■ **EXERCISE INSTRUCTIONS**
Copy out exactly the lines from the one containing "How do I perform: Click" to the end of the records below, both included, and nothing else.
# # # #
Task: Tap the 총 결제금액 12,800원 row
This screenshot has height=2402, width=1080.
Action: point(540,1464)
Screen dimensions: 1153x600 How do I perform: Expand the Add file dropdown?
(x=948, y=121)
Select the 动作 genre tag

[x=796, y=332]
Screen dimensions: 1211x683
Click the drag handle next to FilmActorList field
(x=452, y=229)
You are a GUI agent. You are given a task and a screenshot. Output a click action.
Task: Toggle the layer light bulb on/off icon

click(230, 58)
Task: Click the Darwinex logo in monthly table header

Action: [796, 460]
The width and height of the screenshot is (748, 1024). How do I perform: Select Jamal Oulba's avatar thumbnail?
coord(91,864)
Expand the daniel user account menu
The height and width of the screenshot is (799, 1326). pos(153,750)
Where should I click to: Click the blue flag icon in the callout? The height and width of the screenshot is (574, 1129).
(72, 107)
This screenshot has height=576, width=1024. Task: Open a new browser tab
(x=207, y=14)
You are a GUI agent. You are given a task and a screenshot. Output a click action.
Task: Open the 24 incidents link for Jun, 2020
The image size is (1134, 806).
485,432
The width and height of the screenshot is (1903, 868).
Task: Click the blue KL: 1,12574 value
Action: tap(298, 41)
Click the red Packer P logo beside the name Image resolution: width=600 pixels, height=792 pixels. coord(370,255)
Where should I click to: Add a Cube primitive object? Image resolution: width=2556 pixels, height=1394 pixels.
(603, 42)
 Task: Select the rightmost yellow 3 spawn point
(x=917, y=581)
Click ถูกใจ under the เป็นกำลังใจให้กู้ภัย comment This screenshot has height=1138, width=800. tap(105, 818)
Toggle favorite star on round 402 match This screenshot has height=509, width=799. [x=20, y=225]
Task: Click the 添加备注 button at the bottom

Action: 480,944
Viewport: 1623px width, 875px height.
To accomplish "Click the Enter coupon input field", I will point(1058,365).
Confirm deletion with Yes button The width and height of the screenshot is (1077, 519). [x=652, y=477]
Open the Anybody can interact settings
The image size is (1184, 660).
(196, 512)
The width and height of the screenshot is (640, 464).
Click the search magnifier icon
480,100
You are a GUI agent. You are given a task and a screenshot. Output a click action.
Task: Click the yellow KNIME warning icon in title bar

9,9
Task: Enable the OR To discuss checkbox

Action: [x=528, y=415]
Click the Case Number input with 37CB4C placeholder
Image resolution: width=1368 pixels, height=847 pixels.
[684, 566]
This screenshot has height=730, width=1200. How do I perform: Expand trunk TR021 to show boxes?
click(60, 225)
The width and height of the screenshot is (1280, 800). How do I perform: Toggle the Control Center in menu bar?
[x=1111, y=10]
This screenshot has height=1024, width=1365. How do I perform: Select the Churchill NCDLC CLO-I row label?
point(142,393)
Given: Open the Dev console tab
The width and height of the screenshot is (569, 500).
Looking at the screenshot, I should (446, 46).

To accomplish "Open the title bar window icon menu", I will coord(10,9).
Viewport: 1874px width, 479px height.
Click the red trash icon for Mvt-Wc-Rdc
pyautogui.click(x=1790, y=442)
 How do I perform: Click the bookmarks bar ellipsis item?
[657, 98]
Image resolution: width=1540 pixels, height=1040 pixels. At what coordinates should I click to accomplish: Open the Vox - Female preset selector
# # # #
■ **OUTPUT**
 How do I perform: Click the bookmarks bar ellipsis item?
[657, 98]
Image resolution: width=1540 pixels, height=1040 pixels. At what coordinates should I click to accomplish: Open the Vox - Female preset selector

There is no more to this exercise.